- **WHAT YOU SHOULD DO**
Below this line are records; write out exactly the lines from the one containing "Task: Select the Users Management person icon" through the one containing "Screen dimensions: 717x468", with the pictures left out.

########

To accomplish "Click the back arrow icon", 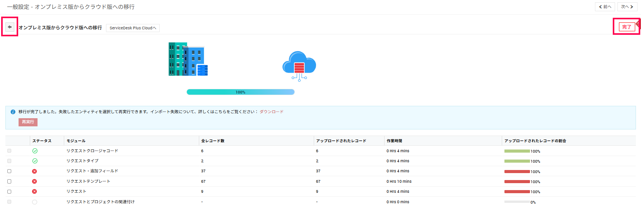I will coord(10,27).
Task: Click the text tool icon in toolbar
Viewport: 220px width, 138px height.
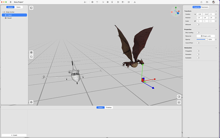Action: [x=97, y=2]
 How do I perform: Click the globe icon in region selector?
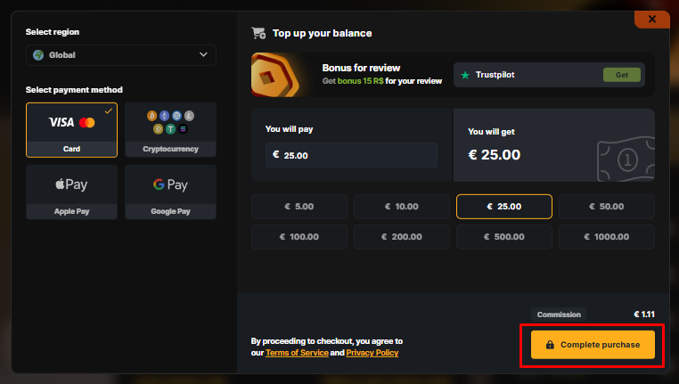[38, 55]
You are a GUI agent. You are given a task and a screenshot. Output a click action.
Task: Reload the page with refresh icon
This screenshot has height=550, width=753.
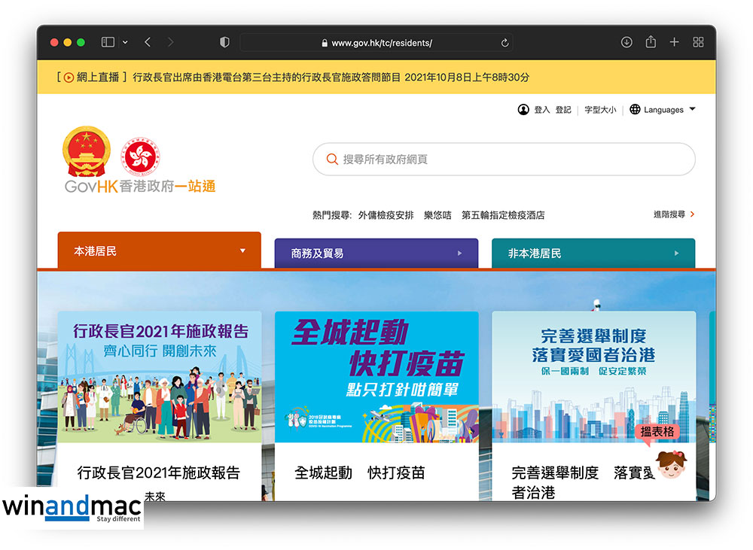[505, 43]
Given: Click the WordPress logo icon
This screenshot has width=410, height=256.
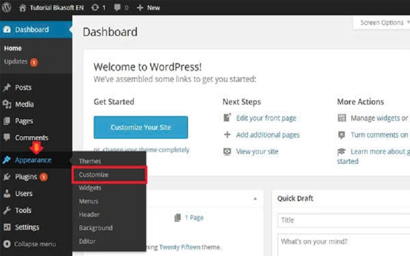Looking at the screenshot, I should [x=7, y=8].
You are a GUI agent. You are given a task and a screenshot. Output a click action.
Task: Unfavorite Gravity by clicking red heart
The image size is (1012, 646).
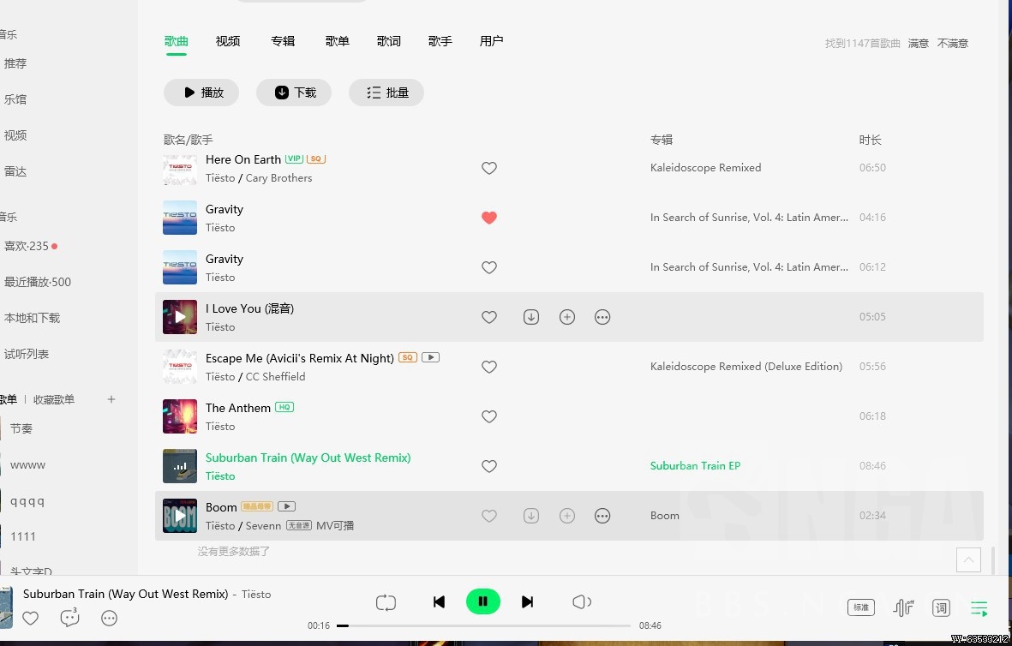pyautogui.click(x=489, y=218)
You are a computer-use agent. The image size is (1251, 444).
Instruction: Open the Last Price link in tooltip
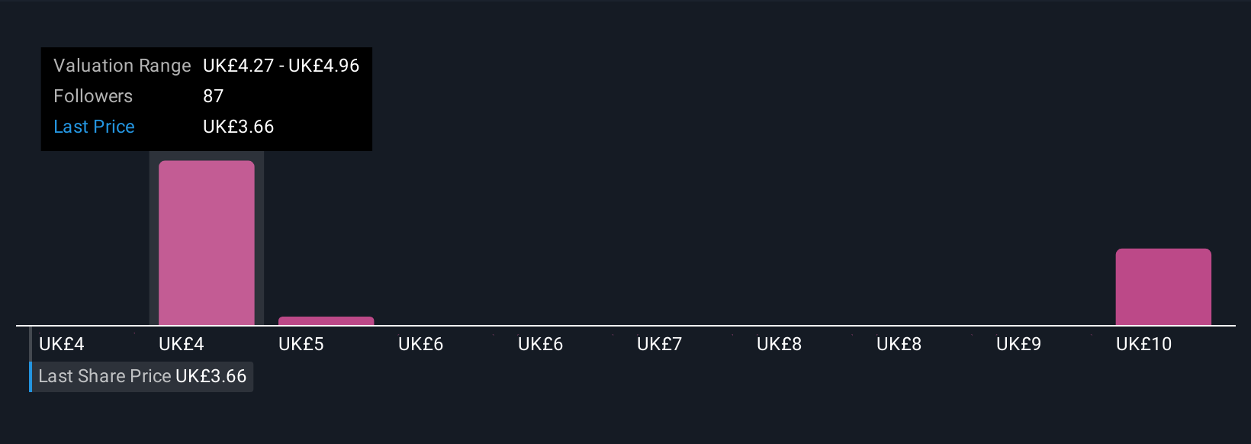tap(94, 127)
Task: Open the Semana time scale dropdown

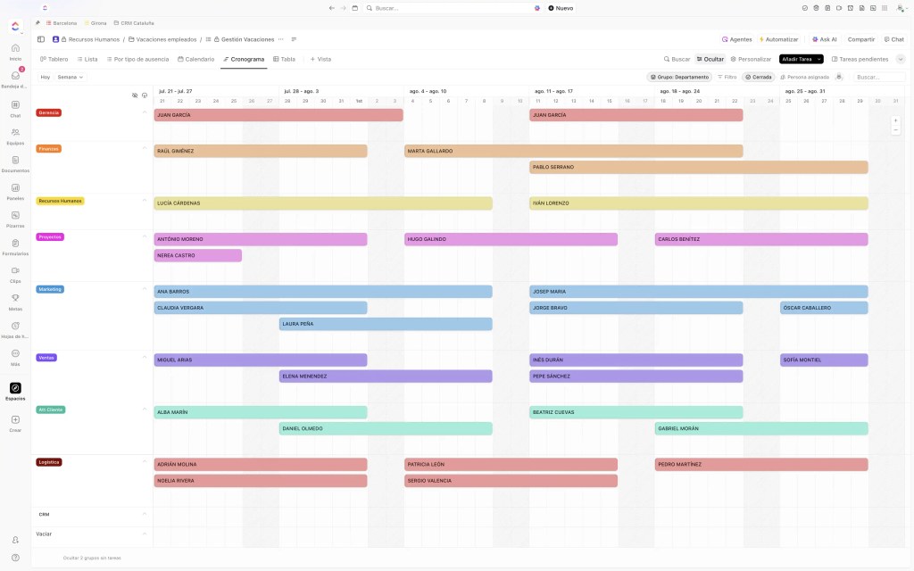Action: pyautogui.click(x=70, y=77)
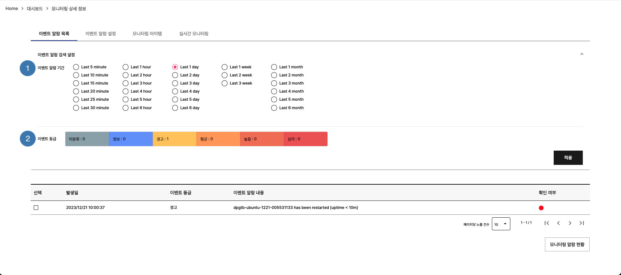Open the rows per page dropdown
The height and width of the screenshot is (275, 621).
(x=501, y=224)
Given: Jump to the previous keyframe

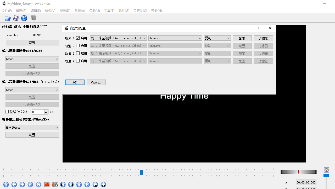Looking at the screenshot, I should tap(79, 185).
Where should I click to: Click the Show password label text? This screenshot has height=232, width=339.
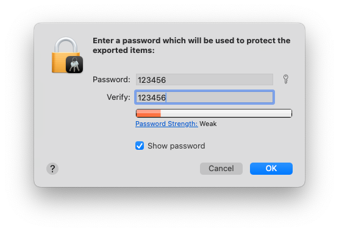176,146
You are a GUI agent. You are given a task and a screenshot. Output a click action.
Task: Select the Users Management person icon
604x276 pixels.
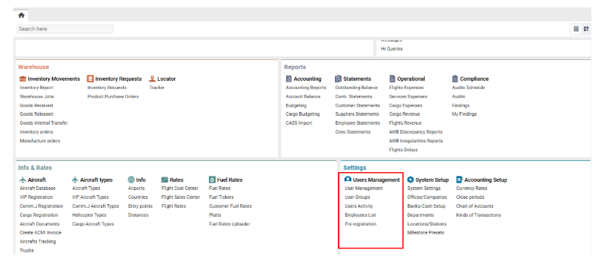tap(348, 180)
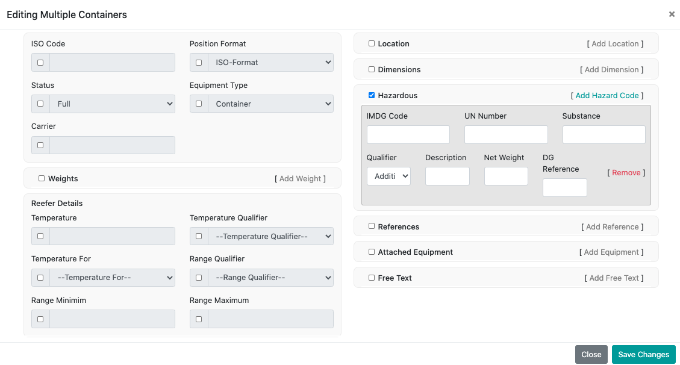The height and width of the screenshot is (365, 680).
Task: Open the Temperature Qualifier dropdown
Action: pyautogui.click(x=270, y=236)
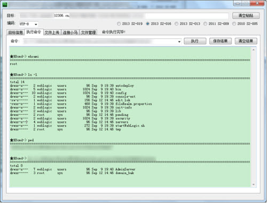Screen dimensions: 267x203
Task: Switch to the 目标信息 tab
Action: 15,33
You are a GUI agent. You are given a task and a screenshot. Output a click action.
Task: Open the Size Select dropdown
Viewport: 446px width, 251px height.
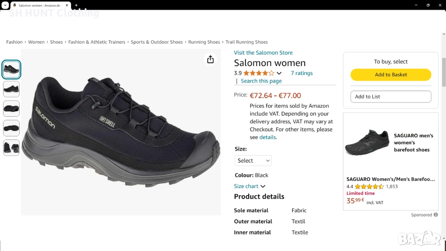[253, 161]
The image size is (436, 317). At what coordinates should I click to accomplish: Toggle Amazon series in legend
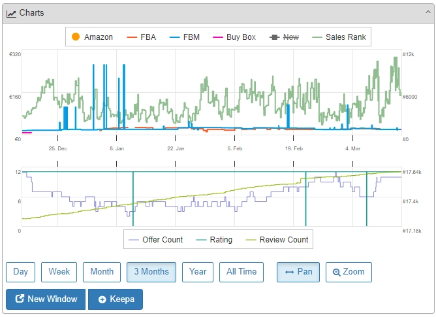pos(91,37)
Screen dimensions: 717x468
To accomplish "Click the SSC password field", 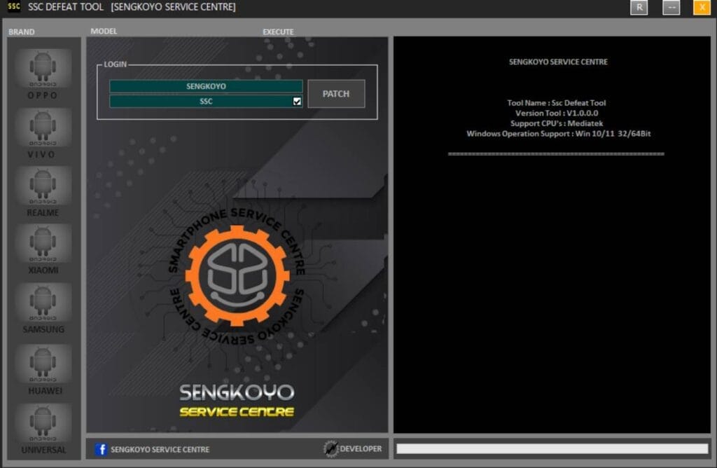I will click(203, 101).
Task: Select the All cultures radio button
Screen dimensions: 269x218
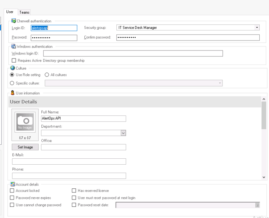Action: point(47,75)
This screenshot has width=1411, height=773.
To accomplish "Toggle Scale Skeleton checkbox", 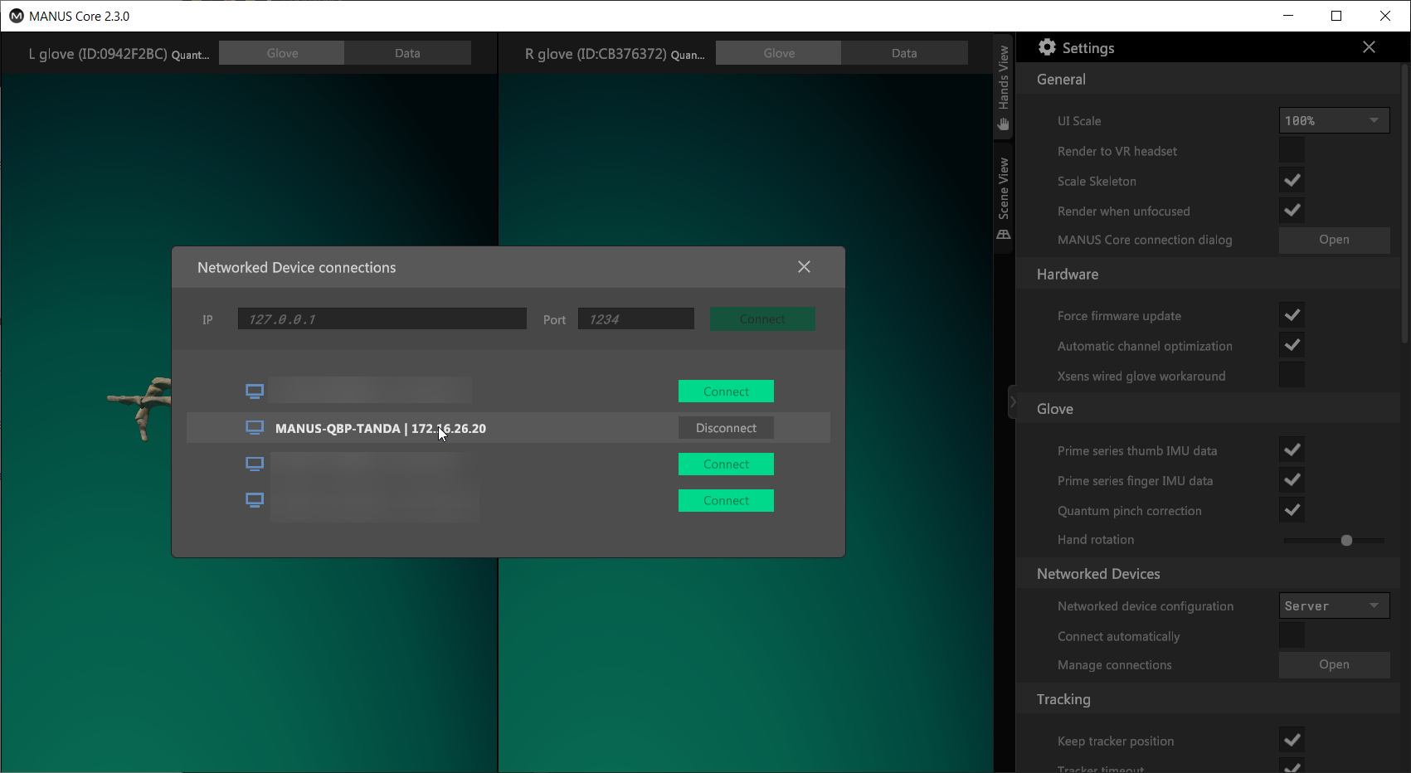I will 1292,181.
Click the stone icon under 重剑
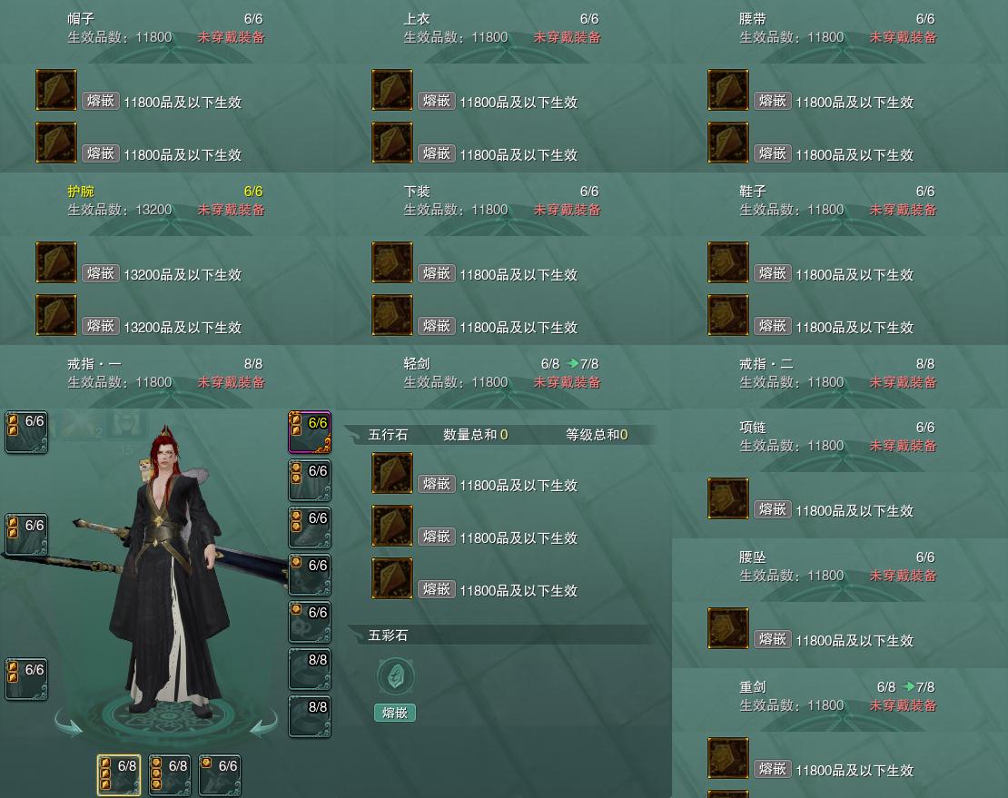1008x798 pixels. click(x=727, y=758)

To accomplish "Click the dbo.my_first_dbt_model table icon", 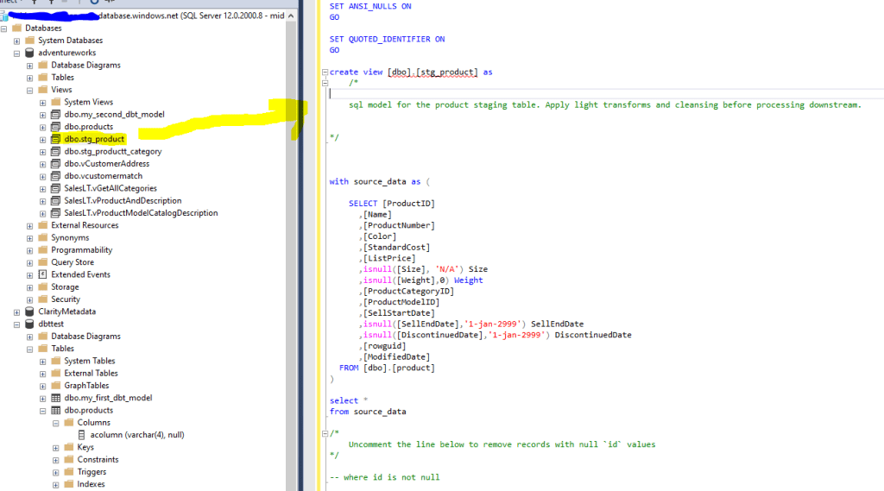I will (x=56, y=398).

########

- **ANSWER SECTION**
Task: Select the Users Management person icon
604x276 pixels.
tap(348, 180)
The height and width of the screenshot is (365, 680).
Task: Open the Temperature Qualifier dropdown
Action: pyautogui.click(x=270, y=236)
Screen dimensions: 267x203
Task: Switch to the 目标信息 tab
Action: 15,33
You are a GUI agent. You are given a task and a screenshot. Output a click action.
Task: Open the Size Select dropdown
Viewport: 446px width, 251px height.
[253, 161]
The image size is (436, 317). At what coordinates should I click to accomplish: Toggle Amazon series in legend
pos(91,37)
Screen dimensions: 717x468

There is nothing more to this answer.